= Abraham of Makuria =

Ruler of the Nubian kingdom of Makuria

Abraham (ⲁⲃⲣⲁⲁⲙ or ⲁⲃⲣⲁϩⲁⲙ, Abraam or Abraham) was king of Makuria in Nubia during the mid-8th century.

==Life==
According to the History of the Patriarchs of Alexandria, Abraham was a "valiant youth" who was "attached to the palace" when King Simon died. Simon's predecessor Zakharias then adopted Abraham as his son and selected him as the next king. Abraham, however, feuded with Bishop Cyriacus or Kyriakos of Dongola and demanded his replacement by another cleric named John or Ioannes. He sent Cyriacus to Pope Michael I in Alexandria, who convened a synod to try him for the various offenses complained of by Abraham. The author of the history claims Abraham's letters were "full of false testimonies" but—with Abraham threatening the church with returning his kingdom to paganism—the synod acquiesced to his demands and deposed the bishop. A supposed miracle led to Cyriacus being permitted to return to Makuria, but he settled in a monastery rather than resuming his prior office. The ecclesiastical history claims that no rain fell in Makuria for the remaining 24 years of the former bishop's life, that "every year" the people endured "a pestilence", and that those who had borne false witness against Cyriacus were "suddenly struck blind".

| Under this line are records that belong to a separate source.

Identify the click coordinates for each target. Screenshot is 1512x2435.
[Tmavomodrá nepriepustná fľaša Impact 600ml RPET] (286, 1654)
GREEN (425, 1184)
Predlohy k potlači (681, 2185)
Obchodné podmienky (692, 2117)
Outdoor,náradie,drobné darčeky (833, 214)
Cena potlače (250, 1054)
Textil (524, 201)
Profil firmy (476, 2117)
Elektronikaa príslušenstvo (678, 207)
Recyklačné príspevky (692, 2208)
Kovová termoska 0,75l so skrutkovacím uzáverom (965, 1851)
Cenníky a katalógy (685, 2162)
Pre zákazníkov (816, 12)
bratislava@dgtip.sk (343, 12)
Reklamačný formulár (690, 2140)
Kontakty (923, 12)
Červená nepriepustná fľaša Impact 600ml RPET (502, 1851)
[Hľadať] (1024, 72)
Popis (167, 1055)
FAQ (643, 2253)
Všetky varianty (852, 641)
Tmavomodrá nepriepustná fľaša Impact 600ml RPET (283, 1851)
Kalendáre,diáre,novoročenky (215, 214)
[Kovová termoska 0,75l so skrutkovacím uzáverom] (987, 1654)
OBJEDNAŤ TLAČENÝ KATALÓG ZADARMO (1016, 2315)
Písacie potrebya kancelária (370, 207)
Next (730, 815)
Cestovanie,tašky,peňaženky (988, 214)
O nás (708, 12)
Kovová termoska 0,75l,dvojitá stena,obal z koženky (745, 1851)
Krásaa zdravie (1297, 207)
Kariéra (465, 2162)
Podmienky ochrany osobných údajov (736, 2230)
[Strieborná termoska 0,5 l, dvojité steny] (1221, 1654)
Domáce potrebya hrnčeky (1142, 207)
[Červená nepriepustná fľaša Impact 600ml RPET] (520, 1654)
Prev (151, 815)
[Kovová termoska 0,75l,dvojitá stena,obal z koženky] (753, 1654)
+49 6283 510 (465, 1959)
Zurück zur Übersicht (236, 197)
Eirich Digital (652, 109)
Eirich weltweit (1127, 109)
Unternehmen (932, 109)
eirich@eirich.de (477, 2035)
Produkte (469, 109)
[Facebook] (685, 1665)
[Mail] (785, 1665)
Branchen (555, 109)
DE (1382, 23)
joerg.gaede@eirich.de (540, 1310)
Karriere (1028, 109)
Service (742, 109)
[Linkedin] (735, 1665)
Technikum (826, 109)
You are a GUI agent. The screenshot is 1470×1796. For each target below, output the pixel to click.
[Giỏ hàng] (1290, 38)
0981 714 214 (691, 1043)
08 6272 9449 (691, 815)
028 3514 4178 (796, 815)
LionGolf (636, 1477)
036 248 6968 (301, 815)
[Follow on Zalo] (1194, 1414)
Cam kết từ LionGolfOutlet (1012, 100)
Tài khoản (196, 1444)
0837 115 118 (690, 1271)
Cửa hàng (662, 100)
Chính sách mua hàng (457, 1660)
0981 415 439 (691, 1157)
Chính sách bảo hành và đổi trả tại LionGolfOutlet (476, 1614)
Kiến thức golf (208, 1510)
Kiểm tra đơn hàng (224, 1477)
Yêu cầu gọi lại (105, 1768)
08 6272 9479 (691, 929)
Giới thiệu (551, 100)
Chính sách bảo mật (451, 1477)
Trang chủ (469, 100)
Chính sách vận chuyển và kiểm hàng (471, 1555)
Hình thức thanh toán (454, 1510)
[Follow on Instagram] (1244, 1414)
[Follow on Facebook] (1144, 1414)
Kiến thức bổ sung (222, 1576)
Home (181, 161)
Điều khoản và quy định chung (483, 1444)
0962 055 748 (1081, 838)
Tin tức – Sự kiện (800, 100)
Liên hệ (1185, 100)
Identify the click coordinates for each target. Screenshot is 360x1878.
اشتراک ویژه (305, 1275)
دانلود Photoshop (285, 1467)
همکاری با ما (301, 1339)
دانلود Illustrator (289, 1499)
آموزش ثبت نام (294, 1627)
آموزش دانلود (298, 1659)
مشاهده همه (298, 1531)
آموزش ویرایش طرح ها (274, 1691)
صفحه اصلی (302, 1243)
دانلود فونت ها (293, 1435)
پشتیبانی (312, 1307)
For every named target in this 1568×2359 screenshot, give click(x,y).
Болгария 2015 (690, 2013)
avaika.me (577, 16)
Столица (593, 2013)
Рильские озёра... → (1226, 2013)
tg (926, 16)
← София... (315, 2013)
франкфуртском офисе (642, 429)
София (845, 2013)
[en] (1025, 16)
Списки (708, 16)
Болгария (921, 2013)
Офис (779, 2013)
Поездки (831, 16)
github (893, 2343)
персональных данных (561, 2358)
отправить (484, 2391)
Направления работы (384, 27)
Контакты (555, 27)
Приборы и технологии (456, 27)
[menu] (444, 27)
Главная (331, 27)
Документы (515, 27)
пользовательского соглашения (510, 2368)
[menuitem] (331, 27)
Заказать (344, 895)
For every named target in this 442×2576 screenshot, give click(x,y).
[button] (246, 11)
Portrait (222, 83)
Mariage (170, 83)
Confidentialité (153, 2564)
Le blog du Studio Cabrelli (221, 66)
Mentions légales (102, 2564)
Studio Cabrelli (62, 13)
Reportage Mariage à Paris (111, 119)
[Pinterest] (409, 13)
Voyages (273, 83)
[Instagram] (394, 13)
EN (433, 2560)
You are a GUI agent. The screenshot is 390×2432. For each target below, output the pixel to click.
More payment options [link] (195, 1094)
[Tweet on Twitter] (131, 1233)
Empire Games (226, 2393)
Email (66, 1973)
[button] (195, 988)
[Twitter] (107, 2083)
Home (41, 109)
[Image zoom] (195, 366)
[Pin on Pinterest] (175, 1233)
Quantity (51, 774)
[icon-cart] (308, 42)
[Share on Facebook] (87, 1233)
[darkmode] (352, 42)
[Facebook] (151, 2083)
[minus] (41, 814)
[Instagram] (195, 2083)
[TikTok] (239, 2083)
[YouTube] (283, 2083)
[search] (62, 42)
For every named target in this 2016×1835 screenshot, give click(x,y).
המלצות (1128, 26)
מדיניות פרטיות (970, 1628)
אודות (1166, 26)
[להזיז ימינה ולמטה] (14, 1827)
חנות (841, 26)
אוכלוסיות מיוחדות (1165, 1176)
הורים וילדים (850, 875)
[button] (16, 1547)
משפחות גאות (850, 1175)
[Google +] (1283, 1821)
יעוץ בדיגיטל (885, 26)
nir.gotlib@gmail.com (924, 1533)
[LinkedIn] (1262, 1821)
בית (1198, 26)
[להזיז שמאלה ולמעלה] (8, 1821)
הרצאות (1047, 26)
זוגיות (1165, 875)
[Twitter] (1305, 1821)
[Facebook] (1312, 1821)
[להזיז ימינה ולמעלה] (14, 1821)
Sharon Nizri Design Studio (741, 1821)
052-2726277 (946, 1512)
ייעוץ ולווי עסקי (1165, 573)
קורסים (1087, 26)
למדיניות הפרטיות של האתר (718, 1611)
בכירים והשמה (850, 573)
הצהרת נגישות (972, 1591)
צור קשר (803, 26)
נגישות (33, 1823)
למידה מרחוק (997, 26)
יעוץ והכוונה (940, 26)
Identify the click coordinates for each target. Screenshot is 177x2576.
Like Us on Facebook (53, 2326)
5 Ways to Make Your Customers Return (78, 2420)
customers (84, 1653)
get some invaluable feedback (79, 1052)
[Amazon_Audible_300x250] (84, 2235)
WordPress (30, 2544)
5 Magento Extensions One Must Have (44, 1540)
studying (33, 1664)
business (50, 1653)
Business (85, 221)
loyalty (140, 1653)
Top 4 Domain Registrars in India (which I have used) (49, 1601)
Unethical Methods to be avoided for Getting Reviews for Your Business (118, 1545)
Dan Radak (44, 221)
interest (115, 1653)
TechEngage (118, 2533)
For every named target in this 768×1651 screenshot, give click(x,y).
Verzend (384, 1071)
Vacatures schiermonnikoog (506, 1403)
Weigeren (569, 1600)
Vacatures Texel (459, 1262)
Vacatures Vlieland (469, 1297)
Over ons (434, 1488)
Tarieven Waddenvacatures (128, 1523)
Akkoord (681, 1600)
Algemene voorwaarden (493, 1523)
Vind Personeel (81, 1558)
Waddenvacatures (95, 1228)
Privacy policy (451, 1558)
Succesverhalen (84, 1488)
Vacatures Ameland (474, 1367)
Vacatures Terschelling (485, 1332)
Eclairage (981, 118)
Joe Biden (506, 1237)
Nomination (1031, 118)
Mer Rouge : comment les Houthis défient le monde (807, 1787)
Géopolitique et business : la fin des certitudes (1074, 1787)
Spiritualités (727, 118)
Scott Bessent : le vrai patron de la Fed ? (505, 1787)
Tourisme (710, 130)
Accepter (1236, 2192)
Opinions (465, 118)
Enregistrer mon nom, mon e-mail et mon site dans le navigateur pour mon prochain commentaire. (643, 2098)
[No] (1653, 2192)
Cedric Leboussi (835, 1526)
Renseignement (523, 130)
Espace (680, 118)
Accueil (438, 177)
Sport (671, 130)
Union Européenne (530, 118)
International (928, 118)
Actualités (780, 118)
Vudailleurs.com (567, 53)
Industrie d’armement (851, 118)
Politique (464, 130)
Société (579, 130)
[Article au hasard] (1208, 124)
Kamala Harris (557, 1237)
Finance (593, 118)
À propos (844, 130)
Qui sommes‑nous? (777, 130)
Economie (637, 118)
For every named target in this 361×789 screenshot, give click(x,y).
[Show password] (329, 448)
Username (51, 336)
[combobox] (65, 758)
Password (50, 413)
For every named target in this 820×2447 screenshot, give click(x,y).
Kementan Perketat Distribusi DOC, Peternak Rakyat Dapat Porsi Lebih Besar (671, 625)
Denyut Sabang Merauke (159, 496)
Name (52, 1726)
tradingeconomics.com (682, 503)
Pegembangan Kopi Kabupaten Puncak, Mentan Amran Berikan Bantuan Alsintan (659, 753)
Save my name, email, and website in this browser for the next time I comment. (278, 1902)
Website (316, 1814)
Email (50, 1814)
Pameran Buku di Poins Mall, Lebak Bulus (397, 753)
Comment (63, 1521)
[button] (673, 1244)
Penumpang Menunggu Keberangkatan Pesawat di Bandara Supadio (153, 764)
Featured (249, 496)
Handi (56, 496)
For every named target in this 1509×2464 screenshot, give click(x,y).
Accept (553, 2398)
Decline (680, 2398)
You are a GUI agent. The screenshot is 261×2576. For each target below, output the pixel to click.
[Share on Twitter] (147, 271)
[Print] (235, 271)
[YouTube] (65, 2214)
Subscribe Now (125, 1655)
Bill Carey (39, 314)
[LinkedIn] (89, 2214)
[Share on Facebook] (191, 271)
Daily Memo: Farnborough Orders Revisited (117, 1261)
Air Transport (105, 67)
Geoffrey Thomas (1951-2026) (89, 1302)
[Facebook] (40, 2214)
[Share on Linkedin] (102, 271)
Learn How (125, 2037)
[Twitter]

Throughout this, Zakharias had been living in religious seclusion but, learning what had happened, he secured Abraham's deposition and exiled him to an island in the middle of the Nile. Markos was selected as the next king but—apparently shortly after his ascension—his partisans conspired to initiate an attack on Abraham on his island. Abraham's own supporters learned of this plot before it could happen and slew Markos while he prayed in church. Abraham was not restored, however, and Kyriakos—a different one from the bishop—ascended as the new king.